Lorsque Darwin énonça la théorie de la modification des espèces par sélection naturelle en 1859, il supposait remplies trois conditions.

D'abord, il fallait qu'existe un surplus de naissances par rapport au nombre de descendants nécessaires pour reproduire la population, engendrant ainsi une "lutte pour l'existence".
Ensuite, il fallait qu'existent des variations héritables.
Enfin, il fallait que les variations aient un effet différentiel sur l'adaptation.

En termes modernes, ces trois conditions peuvent être formulées de la façon suivante : il faut un excès de potentiel de productif, des mutations, et une sélection différentielle des génotypes.

De ces trois conditions, le principe de lutte pour l'existence est celui qui a le plus choqué les contemporains de Darwin, car il donnait l'image d'une Nature sans providence. Selon le mot de son contemporain Huxley, "la Nature n'est ni morale, ni immorale, mais a-morale". Elle paraissait désenchantée, car son principal mécanisme reposait sur la compétition entre entre individus de même espèce, et non plus sur les oppositions simples entre espèces différentes qu'impliquaient les conceptions antérieures sur l'équilibre de la Nature. Notons cependant que si cette compétition est requise, rien n'est dit de son niveau. Par exemple, un couple de saumons émet en une seule fois des milliers d'œufs. Un couple d'albatros couve un œuf unique tous les deux ou trois ans.

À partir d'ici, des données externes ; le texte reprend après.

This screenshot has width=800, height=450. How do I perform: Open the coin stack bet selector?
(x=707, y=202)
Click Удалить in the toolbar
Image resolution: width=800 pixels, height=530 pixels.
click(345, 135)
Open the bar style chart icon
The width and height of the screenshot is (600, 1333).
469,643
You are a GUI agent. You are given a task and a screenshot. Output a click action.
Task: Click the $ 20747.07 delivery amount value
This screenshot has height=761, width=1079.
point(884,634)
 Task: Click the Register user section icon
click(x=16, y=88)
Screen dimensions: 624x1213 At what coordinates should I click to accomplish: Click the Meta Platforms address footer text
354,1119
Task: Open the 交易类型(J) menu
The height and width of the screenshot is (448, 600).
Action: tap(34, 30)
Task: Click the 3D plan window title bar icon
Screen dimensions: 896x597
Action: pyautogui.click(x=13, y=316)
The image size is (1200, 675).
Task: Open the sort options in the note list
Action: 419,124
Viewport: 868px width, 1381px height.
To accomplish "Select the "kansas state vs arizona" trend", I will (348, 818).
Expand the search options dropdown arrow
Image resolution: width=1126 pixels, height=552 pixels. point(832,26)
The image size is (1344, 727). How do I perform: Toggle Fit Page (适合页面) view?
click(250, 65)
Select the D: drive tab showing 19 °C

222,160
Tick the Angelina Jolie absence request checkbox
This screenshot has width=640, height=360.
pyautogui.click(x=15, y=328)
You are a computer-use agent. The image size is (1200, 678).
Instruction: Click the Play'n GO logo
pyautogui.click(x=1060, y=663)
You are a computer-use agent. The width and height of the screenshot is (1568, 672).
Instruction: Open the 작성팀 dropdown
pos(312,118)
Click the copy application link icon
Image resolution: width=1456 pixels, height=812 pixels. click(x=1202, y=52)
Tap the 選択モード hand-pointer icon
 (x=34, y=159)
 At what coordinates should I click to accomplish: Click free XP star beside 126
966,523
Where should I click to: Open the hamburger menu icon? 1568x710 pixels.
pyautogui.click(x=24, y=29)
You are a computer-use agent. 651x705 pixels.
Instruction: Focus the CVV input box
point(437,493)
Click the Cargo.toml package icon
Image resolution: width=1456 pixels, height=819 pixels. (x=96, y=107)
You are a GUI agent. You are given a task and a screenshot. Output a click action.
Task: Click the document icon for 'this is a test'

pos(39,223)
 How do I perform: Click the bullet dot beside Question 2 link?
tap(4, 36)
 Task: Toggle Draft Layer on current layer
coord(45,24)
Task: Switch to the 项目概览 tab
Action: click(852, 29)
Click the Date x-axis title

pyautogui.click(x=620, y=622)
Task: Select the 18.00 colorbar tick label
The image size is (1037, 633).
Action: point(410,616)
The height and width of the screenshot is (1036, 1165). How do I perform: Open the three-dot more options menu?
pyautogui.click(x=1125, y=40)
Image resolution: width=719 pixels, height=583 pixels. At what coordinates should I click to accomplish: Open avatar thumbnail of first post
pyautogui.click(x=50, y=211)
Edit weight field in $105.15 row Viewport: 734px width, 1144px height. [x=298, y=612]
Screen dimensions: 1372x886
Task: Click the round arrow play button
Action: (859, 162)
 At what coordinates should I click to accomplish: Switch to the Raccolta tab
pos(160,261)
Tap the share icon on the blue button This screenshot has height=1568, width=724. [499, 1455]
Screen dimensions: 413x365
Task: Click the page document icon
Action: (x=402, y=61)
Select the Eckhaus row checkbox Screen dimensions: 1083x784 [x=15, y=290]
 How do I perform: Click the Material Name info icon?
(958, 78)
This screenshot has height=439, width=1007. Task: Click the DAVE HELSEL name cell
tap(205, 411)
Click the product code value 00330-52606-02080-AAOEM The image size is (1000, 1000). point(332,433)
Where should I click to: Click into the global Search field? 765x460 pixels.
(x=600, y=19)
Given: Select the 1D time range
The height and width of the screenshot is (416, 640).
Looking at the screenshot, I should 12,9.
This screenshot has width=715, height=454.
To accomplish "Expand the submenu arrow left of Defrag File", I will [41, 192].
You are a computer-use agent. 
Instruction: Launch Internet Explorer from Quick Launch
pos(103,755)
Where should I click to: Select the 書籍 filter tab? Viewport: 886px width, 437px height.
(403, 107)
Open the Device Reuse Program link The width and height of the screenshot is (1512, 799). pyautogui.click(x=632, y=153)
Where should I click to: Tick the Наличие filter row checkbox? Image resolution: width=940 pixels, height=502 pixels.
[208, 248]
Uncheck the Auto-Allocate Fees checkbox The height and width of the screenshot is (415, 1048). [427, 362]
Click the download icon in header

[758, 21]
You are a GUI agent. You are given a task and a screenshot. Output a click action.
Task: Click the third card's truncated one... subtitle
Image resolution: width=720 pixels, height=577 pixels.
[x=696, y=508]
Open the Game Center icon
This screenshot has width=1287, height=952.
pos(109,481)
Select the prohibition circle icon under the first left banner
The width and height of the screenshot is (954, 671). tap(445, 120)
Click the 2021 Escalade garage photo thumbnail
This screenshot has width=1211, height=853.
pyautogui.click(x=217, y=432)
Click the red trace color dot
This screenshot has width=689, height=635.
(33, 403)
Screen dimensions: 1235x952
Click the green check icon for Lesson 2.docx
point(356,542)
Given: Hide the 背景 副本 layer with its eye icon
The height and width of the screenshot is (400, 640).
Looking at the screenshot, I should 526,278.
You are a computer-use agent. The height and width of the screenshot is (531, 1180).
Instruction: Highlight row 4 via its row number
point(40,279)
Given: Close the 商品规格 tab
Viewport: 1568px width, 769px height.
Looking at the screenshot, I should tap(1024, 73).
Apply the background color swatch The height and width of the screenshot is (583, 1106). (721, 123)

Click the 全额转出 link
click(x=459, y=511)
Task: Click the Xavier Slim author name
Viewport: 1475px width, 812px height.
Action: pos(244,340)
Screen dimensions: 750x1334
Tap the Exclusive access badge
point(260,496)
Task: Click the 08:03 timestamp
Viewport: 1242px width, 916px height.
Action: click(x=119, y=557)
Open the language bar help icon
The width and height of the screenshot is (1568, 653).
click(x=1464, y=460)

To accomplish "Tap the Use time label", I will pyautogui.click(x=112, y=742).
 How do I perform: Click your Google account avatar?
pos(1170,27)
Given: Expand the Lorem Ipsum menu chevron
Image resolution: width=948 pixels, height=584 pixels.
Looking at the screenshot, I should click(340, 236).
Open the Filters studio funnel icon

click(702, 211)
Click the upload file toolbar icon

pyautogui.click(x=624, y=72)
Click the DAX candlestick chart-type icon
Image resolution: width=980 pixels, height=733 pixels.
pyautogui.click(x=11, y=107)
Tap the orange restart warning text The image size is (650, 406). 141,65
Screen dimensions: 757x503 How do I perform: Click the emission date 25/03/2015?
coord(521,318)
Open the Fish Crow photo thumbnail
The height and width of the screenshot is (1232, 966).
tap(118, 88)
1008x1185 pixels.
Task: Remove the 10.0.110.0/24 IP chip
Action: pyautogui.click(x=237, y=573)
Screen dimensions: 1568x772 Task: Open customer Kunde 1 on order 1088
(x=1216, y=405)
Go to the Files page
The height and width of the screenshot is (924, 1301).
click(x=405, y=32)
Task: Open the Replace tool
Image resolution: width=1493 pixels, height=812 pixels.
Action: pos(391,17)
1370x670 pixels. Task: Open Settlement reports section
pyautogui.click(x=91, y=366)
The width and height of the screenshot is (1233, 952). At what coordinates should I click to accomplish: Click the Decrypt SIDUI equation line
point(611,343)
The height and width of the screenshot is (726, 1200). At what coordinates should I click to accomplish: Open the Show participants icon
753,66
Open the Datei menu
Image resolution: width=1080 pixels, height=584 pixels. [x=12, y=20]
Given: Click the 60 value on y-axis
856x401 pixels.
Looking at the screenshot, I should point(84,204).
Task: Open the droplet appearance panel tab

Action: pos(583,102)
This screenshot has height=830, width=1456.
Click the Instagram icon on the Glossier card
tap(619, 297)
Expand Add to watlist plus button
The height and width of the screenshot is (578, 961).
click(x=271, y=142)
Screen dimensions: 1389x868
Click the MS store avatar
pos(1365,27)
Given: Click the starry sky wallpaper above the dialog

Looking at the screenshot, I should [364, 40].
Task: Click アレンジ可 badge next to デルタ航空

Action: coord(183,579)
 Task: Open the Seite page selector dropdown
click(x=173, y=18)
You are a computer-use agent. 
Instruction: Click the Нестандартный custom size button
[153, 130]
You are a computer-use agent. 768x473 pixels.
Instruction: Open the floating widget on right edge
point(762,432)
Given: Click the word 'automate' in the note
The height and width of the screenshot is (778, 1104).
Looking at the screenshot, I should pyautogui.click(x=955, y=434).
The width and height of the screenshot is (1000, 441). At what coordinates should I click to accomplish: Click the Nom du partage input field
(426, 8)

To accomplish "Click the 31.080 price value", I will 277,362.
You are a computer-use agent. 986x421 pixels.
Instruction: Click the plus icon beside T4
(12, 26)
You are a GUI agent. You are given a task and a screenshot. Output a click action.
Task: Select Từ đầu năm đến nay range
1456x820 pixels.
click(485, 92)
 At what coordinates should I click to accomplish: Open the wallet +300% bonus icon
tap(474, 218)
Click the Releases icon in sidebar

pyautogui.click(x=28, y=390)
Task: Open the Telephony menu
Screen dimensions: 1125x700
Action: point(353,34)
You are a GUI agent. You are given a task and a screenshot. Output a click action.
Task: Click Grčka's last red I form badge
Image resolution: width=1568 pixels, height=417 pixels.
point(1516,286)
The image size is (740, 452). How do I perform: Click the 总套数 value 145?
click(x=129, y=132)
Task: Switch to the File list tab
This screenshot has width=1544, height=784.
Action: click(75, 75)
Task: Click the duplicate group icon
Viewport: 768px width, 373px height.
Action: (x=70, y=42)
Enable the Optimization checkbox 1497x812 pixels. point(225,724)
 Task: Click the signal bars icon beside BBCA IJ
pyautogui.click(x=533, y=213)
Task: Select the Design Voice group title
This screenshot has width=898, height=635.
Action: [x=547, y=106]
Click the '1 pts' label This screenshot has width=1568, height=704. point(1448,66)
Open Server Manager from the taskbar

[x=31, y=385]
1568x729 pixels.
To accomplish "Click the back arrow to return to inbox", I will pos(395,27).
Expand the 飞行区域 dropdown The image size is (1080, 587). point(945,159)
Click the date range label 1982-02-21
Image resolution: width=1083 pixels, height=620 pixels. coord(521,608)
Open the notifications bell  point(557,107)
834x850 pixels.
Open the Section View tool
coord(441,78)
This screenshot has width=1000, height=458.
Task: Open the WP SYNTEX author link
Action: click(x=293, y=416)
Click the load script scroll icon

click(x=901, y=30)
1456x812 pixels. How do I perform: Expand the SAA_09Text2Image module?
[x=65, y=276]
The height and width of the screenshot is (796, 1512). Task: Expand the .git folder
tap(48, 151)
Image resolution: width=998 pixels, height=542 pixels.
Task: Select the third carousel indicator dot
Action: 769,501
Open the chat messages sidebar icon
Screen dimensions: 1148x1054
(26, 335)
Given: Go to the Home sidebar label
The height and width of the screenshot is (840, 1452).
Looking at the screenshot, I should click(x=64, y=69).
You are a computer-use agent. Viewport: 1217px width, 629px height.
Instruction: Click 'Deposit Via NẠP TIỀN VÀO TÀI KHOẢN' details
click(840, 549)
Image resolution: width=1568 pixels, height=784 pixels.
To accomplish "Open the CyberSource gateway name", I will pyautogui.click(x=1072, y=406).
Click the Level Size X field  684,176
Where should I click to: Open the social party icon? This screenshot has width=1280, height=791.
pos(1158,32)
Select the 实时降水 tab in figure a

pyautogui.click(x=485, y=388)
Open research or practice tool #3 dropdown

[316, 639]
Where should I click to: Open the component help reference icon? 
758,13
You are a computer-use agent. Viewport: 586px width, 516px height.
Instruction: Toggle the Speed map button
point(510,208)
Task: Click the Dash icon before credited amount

Dans les deux cas, le maintien des populations exige simplement le remplacement des parents, ce qui revient à engendrer, sur la longueur d'une vie, deux nouveaux reproducteurs de même fertilité. Mais il ne faudrait pas en conclure que les saumons évoluent plus vite que les albatros. Ce n'est pas l'amplitude de l'excès reproductif qui détermine la vitesse de l'évolution génétique. La "lutte pour l'existence" et la "sélection naturelle" sont deux éléments distincts dans la pensée darwinienne.



LA SÉLECTION NATURELLE



Selon l'environnement où se trouvent les populations, certaines mutations peuvent être tour à tour désavantageuses, neutres, ou avantageuses. Par exemple, la coquille jaune de l'escargot des haies semble avoir un avantage sur la couleur rose dans les prairies herbeuses, mais un désavantage dans les forêts. Pourquoi? La raison semble en être la chasse à vue par les oiseaux. Les grives chassent parfois les escargots, les pincent dans leur bec et les transportent vers des pierres sur lesquelles elles cassent les coquilles pour en vider le contenu. Le pourtour de ces "enclumes" à grives est jonché de débris. La fréquence des génotypes d'escargots parmi ces coquilles diffère de celle de la population alentour, montrant qu'il existe une sélection visuelle par les prédateurs.

Des trois composantes de la sélection naturelle, laquelle est, dans les faits, le facteur limitant de la vitesse d'évolution? Est-ce le taux d'apparition des mutations avantageuses? Est-ce l'excès reproductif? Est-ce le changement des conditions d'environnement? Nul ne le sait aujourd'hui. C'est l'un des mystères qui restent à résoudre pour la génétique des populations.